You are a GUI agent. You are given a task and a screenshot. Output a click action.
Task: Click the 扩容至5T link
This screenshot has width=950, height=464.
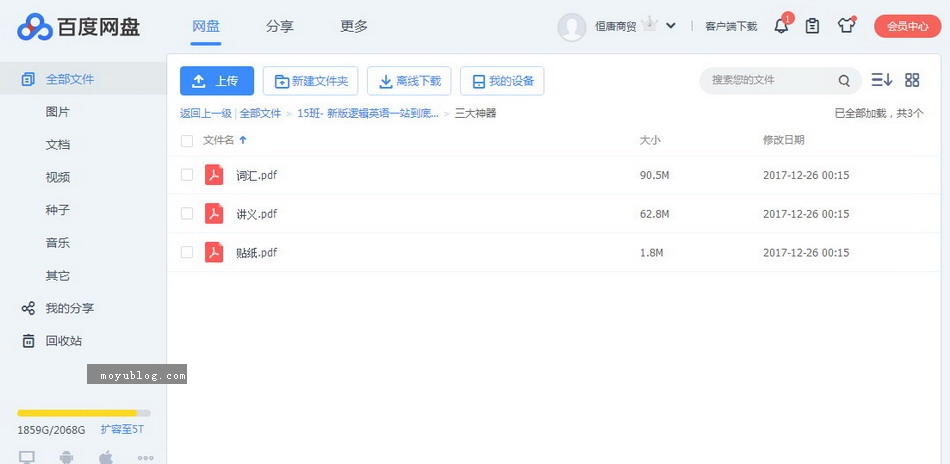pyautogui.click(x=122, y=429)
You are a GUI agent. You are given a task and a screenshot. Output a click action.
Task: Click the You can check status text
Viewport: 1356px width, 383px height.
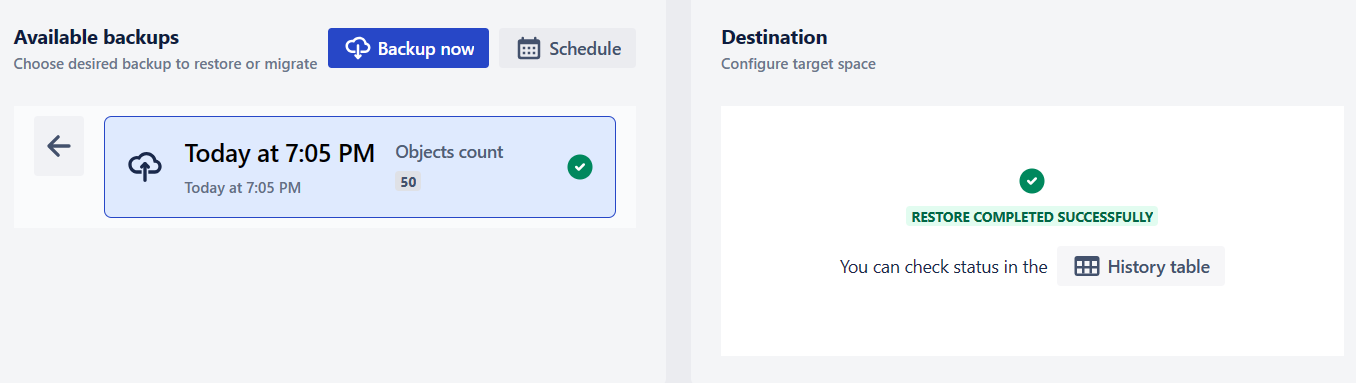point(943,267)
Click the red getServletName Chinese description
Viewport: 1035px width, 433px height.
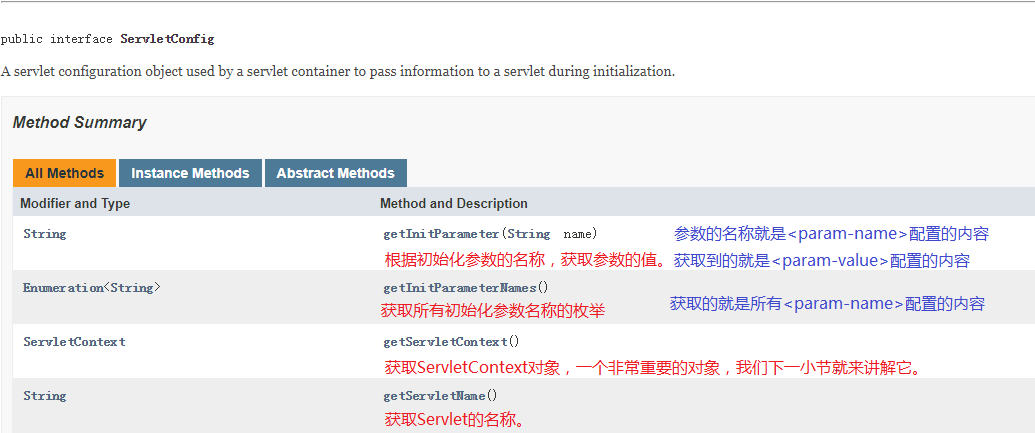[x=455, y=420]
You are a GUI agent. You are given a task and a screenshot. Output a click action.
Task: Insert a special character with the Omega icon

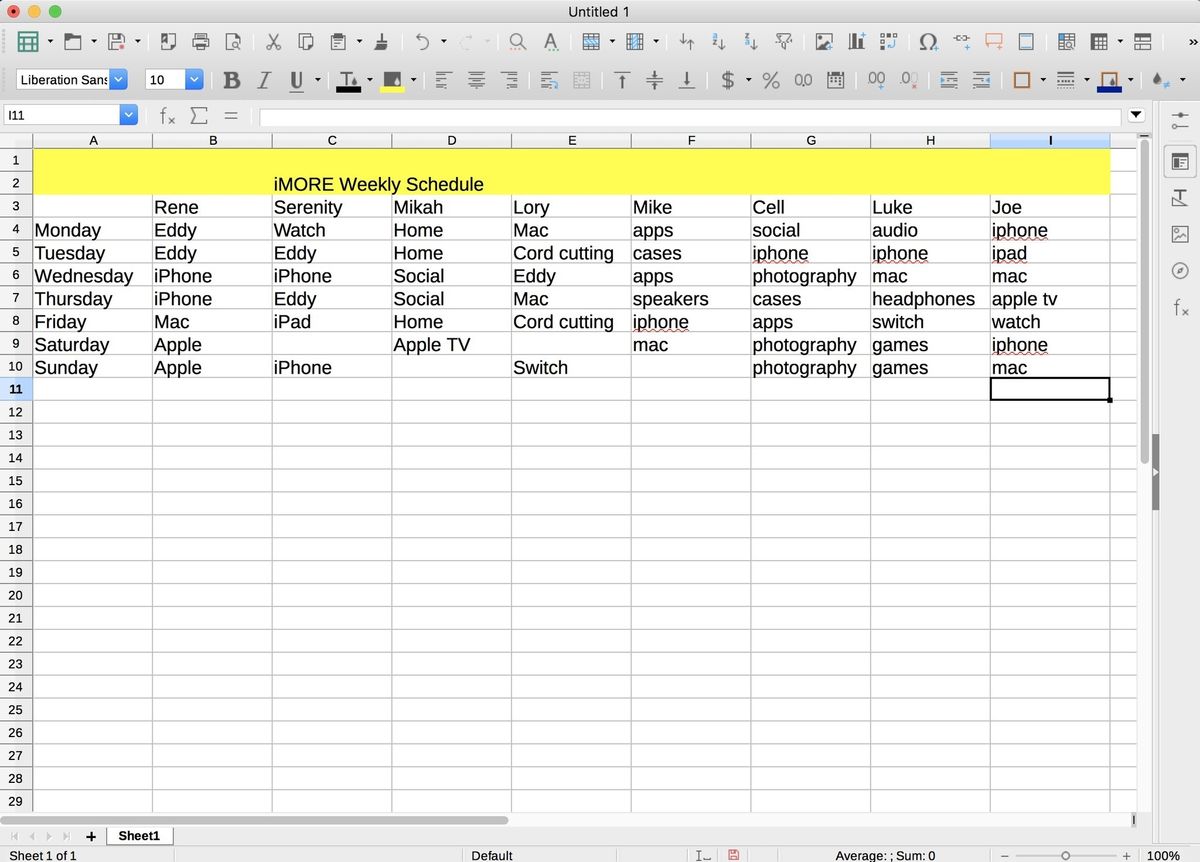click(928, 42)
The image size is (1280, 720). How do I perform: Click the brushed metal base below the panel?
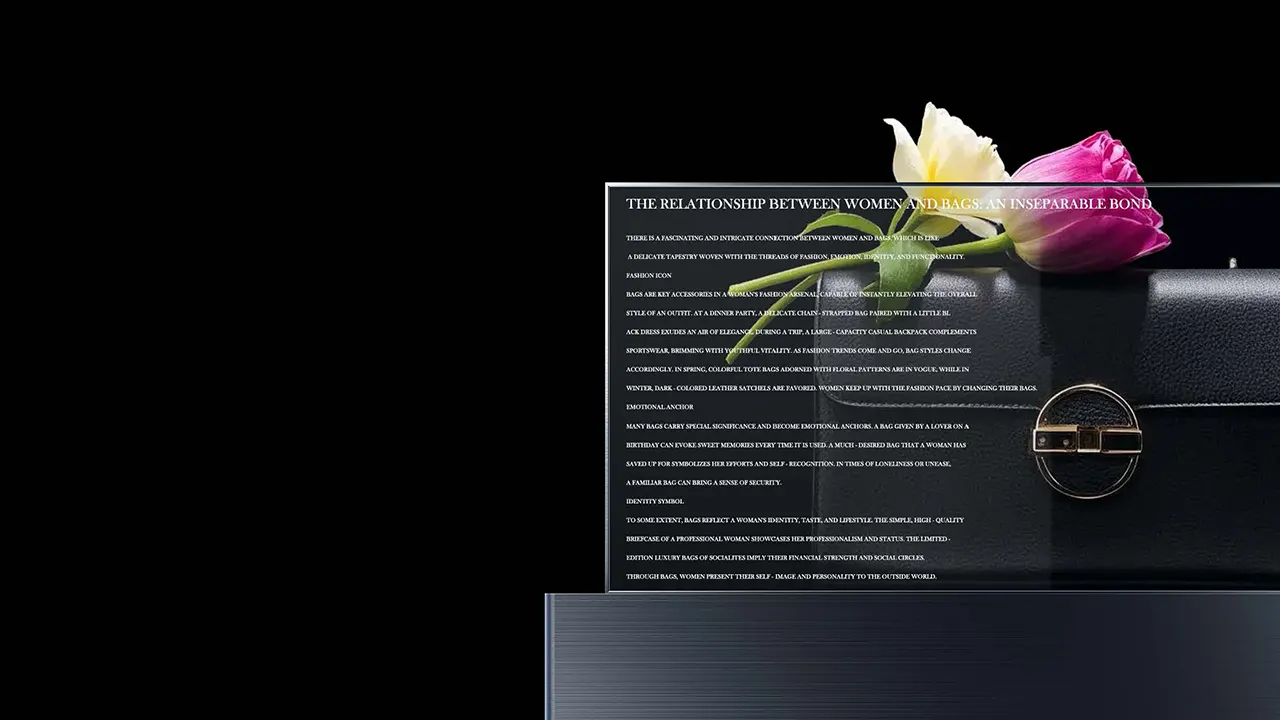click(900, 655)
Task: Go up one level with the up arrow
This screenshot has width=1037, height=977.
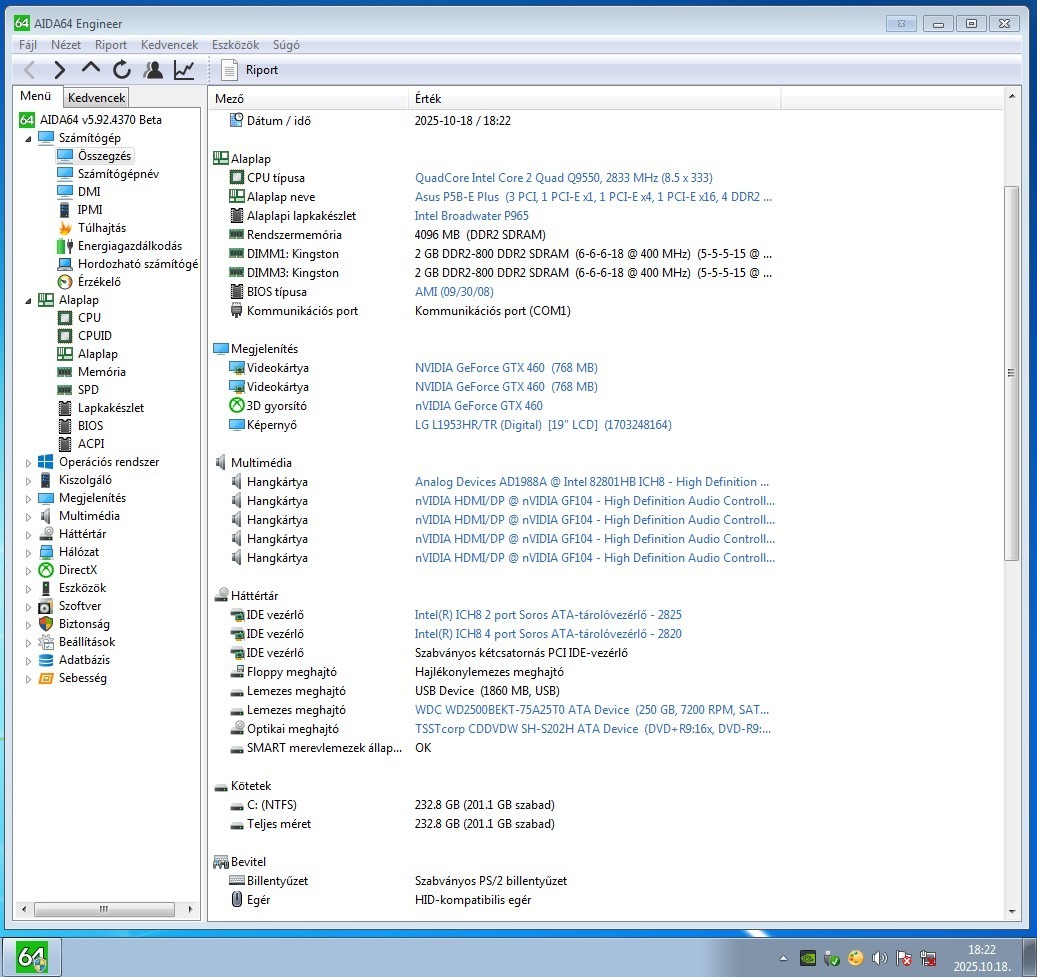Action: point(91,68)
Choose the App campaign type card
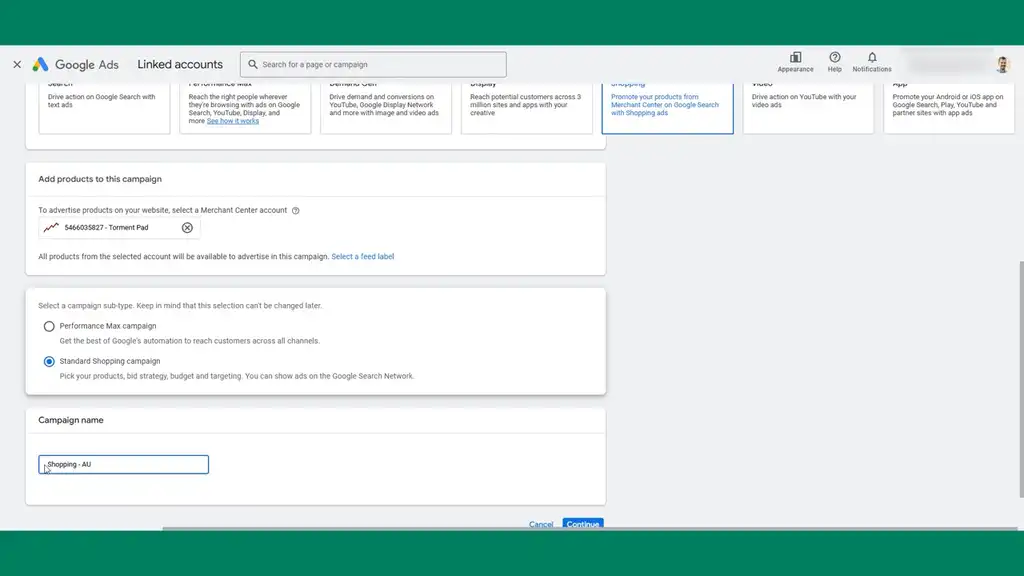Screen dimensions: 1024x576 [x=948, y=108]
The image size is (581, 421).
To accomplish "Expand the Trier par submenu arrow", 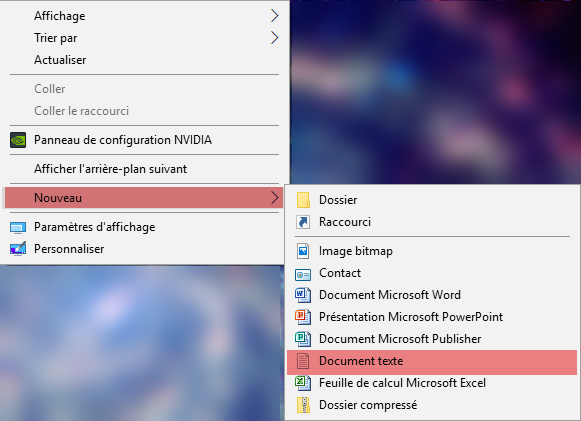I will pyautogui.click(x=274, y=37).
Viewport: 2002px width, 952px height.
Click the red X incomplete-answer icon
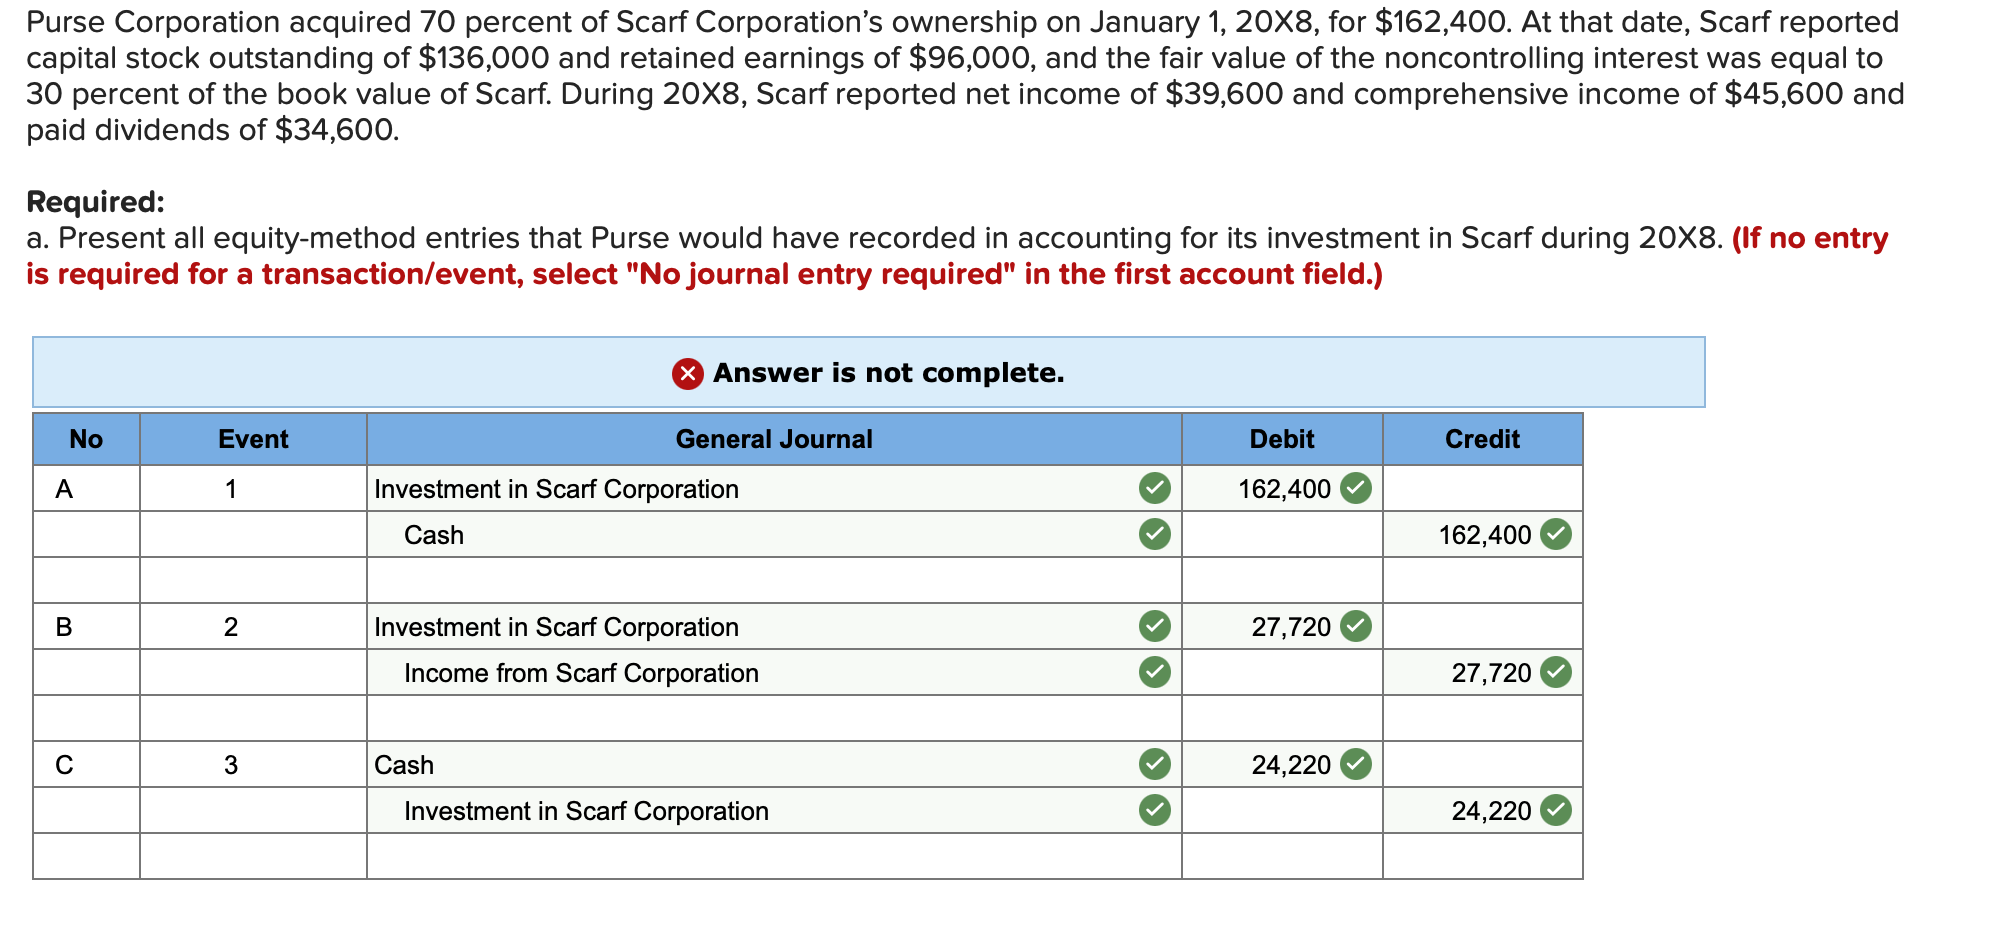[688, 373]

• _What to work on_
Start with the line above containing "The image size is (1280, 720)." and end with the line containing "The image size is (581, 421).". Set down that stretch exactly, without any pictures.

• _Answer area_
The image size is (1280, 720). How do I perform: Click the brushed metal base below the panel?
click(900, 655)
Task: Go up one level with the up arrow
This screenshot has width=1037, height=977.
Action: point(91,68)
Choose the App campaign type card
Screen dimensions: 1024x576 [x=948, y=108]
The image size is (581, 421).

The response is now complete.